L&I moves to restore workers’ overtime pay protections

After four decades of inaction, L&I releases “pre-draft” towards updated overtime rules that could restore protections to hundreds of thousands of salaried workers.


OLYMPIA (Oct. 9, 2018) — On Friday, the Washington State Department of Labor and Industries (L&I) released “pre-draft” rules, which could restore overtime protections to hundreds of thousands of salaried workers in Washington state who have been denied the extra pay they should get for the extra hours they work beyond 40 per week.

Under current overtime pay rules, employers can deny time-and-a-half pay for any worker in the state just by giving them a fancy job title and making them a salaried worker exempt from overtime. Under federal law, anyone who makes less than $23,660 per year cannot be declared “salaried” and exempted from overtime pay, but that threshold has not been adjusted for inflation since 1975, eroding access to overtime pay for millions of Americans since that time. As a result, workers in Washington state can legally be paid less than the minimum wage just by declaring them salaried and forcing them to work long hours.

That’s why many states have taken action to raise that overtime pay threshold below which all workers have access to overtime pay. But Washington state has yet to do so, until now.

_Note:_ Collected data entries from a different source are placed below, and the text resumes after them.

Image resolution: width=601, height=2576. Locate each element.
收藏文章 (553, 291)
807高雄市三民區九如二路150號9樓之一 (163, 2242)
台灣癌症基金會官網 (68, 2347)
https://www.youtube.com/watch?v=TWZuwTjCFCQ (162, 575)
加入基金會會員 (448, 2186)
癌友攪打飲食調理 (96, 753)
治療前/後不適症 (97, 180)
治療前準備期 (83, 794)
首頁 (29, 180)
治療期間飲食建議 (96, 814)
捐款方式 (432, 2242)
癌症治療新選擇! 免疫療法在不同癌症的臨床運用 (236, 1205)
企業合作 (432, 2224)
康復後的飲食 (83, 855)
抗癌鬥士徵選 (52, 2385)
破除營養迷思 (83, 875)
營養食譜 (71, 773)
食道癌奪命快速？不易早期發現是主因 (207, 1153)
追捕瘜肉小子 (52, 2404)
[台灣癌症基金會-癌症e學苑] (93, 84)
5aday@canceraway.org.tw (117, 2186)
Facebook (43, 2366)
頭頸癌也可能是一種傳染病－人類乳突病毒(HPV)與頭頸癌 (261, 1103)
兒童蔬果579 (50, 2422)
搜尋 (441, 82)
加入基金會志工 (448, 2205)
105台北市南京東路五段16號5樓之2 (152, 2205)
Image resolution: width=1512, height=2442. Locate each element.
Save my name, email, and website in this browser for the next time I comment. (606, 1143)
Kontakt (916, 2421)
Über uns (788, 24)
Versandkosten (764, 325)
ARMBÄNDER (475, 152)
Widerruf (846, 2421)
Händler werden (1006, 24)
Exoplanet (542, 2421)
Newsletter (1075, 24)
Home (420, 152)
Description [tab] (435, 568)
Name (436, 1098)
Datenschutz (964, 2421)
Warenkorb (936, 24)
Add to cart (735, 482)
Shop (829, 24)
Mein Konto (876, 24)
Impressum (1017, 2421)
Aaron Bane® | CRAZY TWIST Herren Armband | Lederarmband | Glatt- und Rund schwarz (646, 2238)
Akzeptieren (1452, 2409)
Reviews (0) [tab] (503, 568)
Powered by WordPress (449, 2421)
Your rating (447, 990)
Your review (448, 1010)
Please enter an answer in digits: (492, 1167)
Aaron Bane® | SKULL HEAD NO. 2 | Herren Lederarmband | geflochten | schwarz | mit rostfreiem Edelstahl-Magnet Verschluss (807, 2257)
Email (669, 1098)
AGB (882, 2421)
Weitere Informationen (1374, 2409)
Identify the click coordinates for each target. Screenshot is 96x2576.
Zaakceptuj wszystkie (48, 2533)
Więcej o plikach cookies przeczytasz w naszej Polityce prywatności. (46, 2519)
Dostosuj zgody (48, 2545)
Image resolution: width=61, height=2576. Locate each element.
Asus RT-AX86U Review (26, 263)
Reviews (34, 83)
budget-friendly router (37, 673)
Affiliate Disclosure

L&I is proposing to raise the state overtime pay threshold and set it as a multiple of the minimum wage. That way it will increase along with the inflation-adjusted minimum wage and never again be allowed to fall so far out of date.

In its “pre-draft” proposal, L&I did not propose a specific threshold. Instead, the department offered a range of possibilities: between 1.5 and 3 times the state minimum wage, which works out to a range of about $37,500 to about $75,000 per year. Union organizations and their allies have called for the threshold to be raised to 2.5 to 3 times the minimum wage and strongly believe that it would be inappropriate to allow a worker paid just $37,500 to work effectively unlimited hours.

TAKE A STANDClick here to submit comments to L&I in support of raising the overtime pay exemption threshold to 2.5 to 3 times the state minimum wage. Feedback can also be submitted via email to

“Restoring overtime rights could improve the lives of hundreds of thousands of salaried workers, including front-line managers in food and retail; underpaid professionals in social work, research, and other fields; numerous office and clerical workers; more than a few journalists; and many others,” wrote the workers’ advocacy organization Working Washington in a release issued Friday after L&I’s announcement. “And that means more parents with more time for their children, more people with more time to pursue their passions, and more neighbors with more time for their communities.”

As recently as the mid-1970s, when the federal overtime pay rules were last updated, more than 60 percent of salaried workers received time-and-a-half pay when they worked extra hours beyond 40 per week. Now less than 10% do — and it’s not because people are working less. A Gallup poll finds that salaried workers are clocking an average of 49 hours a week — with some as many as 60 or more — and few are paid an extra dime for the extra hours they put in.

L&I’s pre-draft rule is the latest stage in a months-long rulemaking process, which has already included numerous rounds of stakeholder comment, a detailed data review, and more than 1,000 workers calling for action, including many who have shared their own personal experience about the impact of out-of-date overtime rules. Now L&I will hold public hearings on this pre-draft rule over the next two weeks, then accept additional written comment. The draft rule will be analyzed to measure its economic impact and additional feedback will be accepted before the rule is finalized. The department plans to complete the rule by the end of the year.